__GOAL__.
Copy everything from the start of the records down to the line containing "coord(252,100)", substituting "next-page arrow" for "forward navigation arrow" and leaving all else unchanged.

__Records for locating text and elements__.
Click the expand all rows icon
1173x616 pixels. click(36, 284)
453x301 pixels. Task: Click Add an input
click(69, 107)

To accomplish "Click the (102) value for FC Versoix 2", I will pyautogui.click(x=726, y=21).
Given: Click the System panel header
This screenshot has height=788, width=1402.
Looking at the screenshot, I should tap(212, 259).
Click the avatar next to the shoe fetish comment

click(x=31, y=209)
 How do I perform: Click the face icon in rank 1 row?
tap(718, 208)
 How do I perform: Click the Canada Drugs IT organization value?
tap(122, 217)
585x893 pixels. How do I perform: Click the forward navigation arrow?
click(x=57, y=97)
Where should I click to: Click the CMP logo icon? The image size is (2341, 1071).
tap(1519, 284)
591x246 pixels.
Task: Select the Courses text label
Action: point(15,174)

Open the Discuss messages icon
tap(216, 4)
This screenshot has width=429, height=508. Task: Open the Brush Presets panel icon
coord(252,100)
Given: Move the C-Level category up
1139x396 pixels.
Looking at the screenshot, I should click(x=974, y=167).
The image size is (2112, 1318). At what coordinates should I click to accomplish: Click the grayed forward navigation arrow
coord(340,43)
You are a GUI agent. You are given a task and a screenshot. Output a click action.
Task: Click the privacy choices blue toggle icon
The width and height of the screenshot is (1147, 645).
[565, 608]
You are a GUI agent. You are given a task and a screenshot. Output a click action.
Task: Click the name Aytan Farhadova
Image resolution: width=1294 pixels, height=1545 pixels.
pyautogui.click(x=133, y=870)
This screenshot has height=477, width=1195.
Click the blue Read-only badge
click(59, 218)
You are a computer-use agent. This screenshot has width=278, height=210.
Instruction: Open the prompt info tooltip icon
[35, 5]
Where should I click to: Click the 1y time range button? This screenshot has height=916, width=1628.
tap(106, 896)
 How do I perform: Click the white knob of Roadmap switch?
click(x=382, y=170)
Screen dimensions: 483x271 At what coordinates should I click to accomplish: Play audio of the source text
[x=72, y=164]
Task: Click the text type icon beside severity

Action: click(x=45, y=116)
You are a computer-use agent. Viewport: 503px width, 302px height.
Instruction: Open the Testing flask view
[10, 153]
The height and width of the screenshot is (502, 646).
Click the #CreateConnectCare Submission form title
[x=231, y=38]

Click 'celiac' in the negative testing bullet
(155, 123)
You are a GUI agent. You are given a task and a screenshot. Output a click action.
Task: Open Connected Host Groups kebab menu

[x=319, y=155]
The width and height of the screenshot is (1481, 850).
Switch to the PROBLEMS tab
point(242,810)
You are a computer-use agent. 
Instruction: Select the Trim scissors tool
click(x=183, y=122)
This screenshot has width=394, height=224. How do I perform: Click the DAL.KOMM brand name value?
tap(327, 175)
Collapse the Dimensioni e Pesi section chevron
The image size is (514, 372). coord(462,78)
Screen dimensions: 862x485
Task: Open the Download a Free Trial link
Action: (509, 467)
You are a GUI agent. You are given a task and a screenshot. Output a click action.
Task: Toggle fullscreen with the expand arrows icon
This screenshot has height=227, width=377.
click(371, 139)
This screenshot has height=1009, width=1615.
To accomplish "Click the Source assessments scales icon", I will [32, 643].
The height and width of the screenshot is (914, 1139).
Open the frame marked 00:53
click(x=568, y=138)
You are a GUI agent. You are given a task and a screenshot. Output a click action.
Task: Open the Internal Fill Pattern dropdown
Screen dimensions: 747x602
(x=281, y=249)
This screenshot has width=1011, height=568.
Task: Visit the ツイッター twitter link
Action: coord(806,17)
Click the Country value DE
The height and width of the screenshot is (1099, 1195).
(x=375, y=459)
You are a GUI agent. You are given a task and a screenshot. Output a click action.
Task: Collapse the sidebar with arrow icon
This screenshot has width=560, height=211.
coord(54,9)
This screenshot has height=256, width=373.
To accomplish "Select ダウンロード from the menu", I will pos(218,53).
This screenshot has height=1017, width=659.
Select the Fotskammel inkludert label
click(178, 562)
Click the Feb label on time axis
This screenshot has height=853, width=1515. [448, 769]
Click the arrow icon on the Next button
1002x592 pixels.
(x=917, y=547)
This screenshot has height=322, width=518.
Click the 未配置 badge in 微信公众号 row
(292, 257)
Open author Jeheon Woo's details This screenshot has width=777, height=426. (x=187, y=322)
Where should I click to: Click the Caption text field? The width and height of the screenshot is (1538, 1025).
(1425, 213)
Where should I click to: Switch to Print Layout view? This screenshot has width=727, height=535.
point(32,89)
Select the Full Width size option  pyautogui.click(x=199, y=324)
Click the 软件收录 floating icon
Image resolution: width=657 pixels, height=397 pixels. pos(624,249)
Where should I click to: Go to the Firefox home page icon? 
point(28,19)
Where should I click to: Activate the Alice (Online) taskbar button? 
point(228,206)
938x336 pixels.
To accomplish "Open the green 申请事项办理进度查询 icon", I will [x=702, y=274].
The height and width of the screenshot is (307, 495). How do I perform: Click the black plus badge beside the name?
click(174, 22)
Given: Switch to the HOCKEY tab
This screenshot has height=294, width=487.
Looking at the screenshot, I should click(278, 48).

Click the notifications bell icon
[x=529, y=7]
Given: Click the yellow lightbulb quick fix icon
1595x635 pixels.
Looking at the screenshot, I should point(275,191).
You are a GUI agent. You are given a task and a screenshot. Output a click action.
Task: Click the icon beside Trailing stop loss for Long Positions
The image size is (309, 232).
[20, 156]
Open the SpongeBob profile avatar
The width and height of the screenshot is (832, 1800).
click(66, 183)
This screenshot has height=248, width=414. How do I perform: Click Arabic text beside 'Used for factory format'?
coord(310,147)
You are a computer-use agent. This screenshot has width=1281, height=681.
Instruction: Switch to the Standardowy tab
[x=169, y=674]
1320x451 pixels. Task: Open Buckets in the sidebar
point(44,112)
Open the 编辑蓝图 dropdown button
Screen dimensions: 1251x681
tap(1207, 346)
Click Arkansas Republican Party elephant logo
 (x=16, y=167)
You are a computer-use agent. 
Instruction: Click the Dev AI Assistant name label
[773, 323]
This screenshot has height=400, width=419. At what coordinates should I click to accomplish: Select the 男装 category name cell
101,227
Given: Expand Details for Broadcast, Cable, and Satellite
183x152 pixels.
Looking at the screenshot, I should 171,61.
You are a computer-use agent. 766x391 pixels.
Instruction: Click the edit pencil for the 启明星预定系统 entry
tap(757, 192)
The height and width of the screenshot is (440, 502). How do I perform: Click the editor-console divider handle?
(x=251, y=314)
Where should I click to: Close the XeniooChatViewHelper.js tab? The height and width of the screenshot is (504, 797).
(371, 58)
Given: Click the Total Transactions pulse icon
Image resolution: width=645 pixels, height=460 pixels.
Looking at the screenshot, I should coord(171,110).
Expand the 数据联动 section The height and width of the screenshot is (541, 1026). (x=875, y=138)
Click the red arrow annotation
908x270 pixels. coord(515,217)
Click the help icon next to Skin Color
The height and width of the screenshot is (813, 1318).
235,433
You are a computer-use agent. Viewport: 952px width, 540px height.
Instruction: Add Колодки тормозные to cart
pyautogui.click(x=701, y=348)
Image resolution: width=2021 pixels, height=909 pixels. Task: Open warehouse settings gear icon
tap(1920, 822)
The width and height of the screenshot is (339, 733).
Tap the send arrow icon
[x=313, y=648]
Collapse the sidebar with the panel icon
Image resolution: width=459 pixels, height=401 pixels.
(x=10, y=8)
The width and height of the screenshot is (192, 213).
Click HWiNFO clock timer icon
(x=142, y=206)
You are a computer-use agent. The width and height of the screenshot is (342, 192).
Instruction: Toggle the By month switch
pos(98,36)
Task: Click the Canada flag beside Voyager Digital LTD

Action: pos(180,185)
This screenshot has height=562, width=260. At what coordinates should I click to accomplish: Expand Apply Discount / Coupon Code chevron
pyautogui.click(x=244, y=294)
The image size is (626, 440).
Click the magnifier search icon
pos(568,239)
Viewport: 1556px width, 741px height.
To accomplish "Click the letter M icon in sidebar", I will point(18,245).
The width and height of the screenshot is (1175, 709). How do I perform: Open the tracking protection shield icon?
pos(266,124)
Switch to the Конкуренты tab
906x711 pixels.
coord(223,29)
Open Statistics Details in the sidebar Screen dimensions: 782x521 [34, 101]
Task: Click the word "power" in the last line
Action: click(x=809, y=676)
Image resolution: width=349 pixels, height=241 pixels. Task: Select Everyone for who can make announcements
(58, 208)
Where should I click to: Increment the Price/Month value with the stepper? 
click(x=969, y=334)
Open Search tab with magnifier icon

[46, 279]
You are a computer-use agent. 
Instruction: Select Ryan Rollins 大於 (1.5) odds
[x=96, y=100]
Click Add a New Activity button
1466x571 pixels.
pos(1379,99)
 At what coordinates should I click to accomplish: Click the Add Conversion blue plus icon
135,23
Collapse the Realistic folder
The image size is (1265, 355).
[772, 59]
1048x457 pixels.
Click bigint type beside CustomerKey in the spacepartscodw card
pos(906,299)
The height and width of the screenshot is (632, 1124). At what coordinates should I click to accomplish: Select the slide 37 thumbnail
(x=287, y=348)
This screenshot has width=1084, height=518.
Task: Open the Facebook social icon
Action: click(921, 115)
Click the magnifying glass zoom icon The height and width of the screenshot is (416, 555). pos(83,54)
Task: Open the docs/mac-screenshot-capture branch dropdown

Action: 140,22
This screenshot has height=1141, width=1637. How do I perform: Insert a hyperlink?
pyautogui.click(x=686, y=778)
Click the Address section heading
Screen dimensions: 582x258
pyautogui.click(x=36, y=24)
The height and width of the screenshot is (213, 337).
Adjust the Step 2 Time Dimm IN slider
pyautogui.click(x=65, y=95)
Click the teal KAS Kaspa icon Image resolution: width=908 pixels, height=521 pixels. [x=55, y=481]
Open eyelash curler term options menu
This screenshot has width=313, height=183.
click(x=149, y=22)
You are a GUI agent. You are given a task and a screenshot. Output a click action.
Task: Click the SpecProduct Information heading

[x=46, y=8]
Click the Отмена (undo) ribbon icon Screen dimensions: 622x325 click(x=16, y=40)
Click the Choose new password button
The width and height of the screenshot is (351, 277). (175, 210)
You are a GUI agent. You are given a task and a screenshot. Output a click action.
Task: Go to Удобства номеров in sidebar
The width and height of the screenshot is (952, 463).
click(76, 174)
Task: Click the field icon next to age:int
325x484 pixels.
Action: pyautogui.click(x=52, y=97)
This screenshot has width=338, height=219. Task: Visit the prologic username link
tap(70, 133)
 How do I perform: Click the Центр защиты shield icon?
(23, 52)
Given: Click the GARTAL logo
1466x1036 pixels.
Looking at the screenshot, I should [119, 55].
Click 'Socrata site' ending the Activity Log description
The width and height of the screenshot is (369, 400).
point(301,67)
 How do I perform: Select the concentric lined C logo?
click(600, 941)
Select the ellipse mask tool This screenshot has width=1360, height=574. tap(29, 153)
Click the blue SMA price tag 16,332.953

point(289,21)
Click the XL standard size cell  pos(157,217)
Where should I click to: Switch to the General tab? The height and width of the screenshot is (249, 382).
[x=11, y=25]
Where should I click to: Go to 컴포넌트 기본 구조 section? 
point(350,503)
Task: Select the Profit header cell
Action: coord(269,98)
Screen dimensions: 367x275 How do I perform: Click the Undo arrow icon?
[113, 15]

__THE RESPONSE__.
Click the expand all rows icon
1173x616 pixels. click(36, 284)
453x301 pixels. Task: Click Add an input
click(69, 107)

To accomplish "Click the (102) value for FC Versoix 2", I will pyautogui.click(x=726, y=21).
Given: Click the System panel header
This screenshot has height=788, width=1402.
Looking at the screenshot, I should tap(212, 259).
Click the avatar next to the shoe fetish comment

click(x=31, y=209)
 How do I perform: Click the face icon in rank 1 row?
tap(718, 208)
 How do I perform: Click the Canada Drugs IT organization value?
tap(122, 217)
585x893 pixels. How do I perform: Click the next-page arrow?
click(x=57, y=97)
Where should I click to: Click the CMP logo icon? The image size is (2341, 1071).
tap(1519, 284)
591x246 pixels.
Task: Select the Courses text label
Action: point(15,174)

Open the Discuss messages icon
tap(216, 4)
This screenshot has width=429, height=508. Task: Open the Brush Presets panel icon
coord(252,100)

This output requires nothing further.